De l’UDSEA à la Confédération Paysanne
L’esprit d’origine risque de progressivement marquer le pas au sein de ce syndicat créé en 1984 pour contrer le tournant « libéral » de la FDSEA. Preuve de la proximité des syndicalistes des deux camps de l’époque, seul le « U », pour union, marquait la différence entre les deux acronymes UDSEA et FDSEA. Faut-il rappeler que les responsables avaient grandi sur le même terreau syndical. Une nuance très finistérienne donc qui faisait dire que la politique menée à la Chambre d’agriculture par René Quéméré et son équipe était très proche de celle menée en Côtes d’Armor par la FDSEA.

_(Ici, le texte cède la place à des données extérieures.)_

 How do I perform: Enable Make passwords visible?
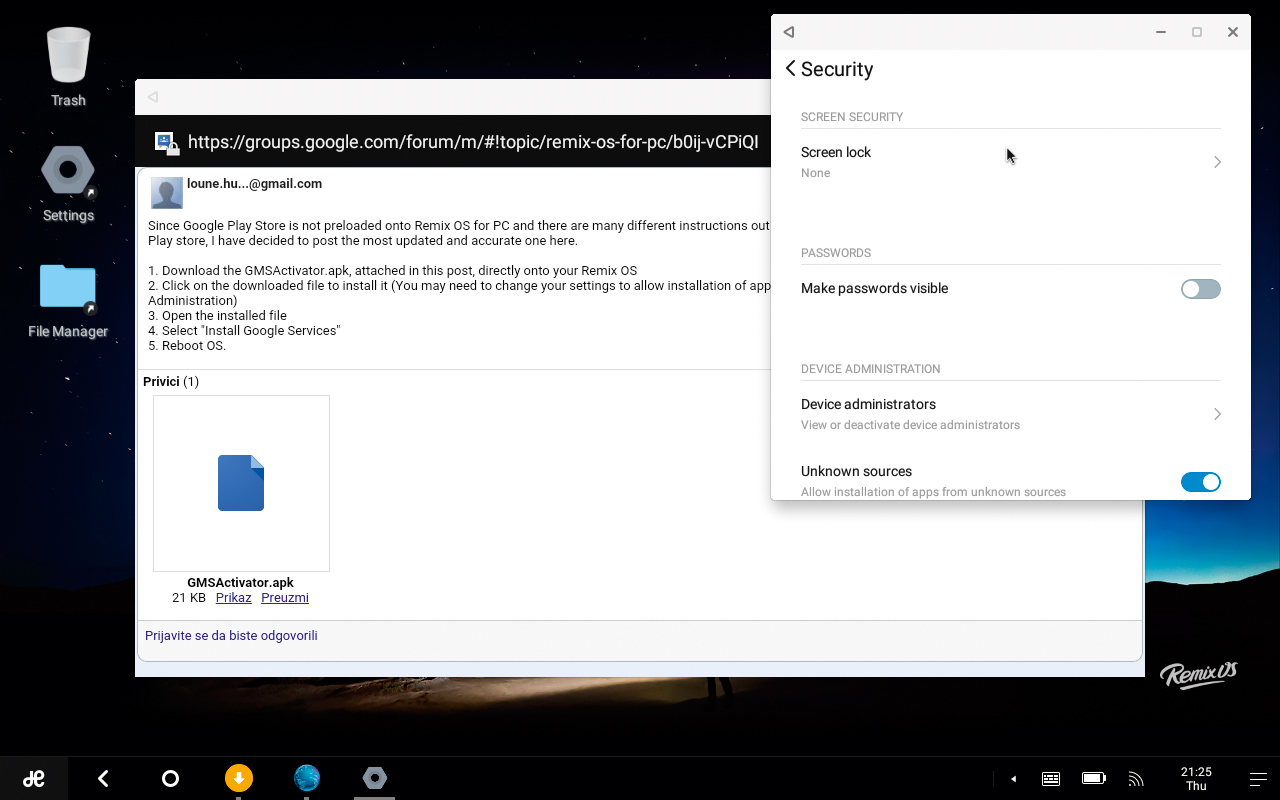tap(1200, 289)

Progressivement, avec le départ des instigateurs du syndicat d’opposition, l’UDSEA s’est accolée de plus en plus souvent d’un « Confédération Paysanne ». Aujourd’hui, la question qui taraude les fondateurs est : le syndicat va-t-il se trouver orphelin de son « UDSEA » historique ? Préparant son départ, le président, Vincent Pennober, a bien pris garde de poser les jalons qui doivent guider le syndicat dans les années à venir. « Il nous faut, à l’avenir, nous atteler à rendre plus clair l’horizon agricole du département ». Et de réitérer les lignes directrices qui guident le syndicat depuis sa création : exploitations à taille humaine qui participent au maintien de l’emploi paysan sur le territoire ; maîtrise de la production pour des prix rémunérateurs à la production.
« Les jeunes arrivent »
En écho de ces propos, les jeunes scandent « tenez bon, nous arrivons ». Un enthousiasme partagé par les « anciens » satisfaits de voir la relève prendre le relais. Avec cette inquiétude qui pointe dans les rangs de ceux qui « ont fait » l’UDSEA pendant près de 30 ans : « quelle orientation syndicale demain ? ». L’échange sur l’avenir du syndicat, organisé à l’issue de l’assemblée générale, jeudi dernier à Saint-Rivoal, avait pour objectif d’avancer sur ce terrain du futur. Ce rendez-vous interne fut l’occasion pour l’équipe dans les starting-blocks de rappeler leurs propositions teintées d’une nouvelle vision du métier de paysan : « Le métier n’est plus envisagé seulement pour se nourrir, mais un vrai choix de vie » a, par exemple, insisté François Kerviel en appelant à un « soutien plus large à tout type d’agriculture ». Didier Le Du
Photo : L’assemblée s’est tenue à Saint-Rivoal.
Sur le front syndical
- Environnement
Préambule de l’UDSEA : «Nous avons toujours été calés sur un projet respectueux de l’environnement », pose J. Kerglonou. Pour autant, ce principe de base n’exclut pas quelques frictions sur le dossier des algues vertes. L’application de la norme arbitraire de 170 unités déplait également à Yvon Pouliquen qui préférerait que l’on aborde ce dossier au travers « d’une fertilisation équilibrée tenant compte des exportations réelles ».
- Porc
« Une régulation européenne de la production afin de retrouver un prix rémunérateur ». À court terme, le syndicat propose de réduire le poids de carcasse ; à moyen terme, « il faut une organisation commune de marché sur le territoire pertinent : l’Europe », résume Joël Kerglonou, secrétaire général.
- Lait
Le syndicat défend l’idée de France Milk Board (FMB) et d’un contrat tripartite entre FMB, la laiterie et l’éleveur. « L’idée est de retrouver une gestion proche des quotas sachant que ces derniers sont en place jusqu’en 2015 », explique Yvon Cras. En parallèle, la Confédération Paysanne espère que le Gouvernement retardera la publication du décret concernant la contractualisation.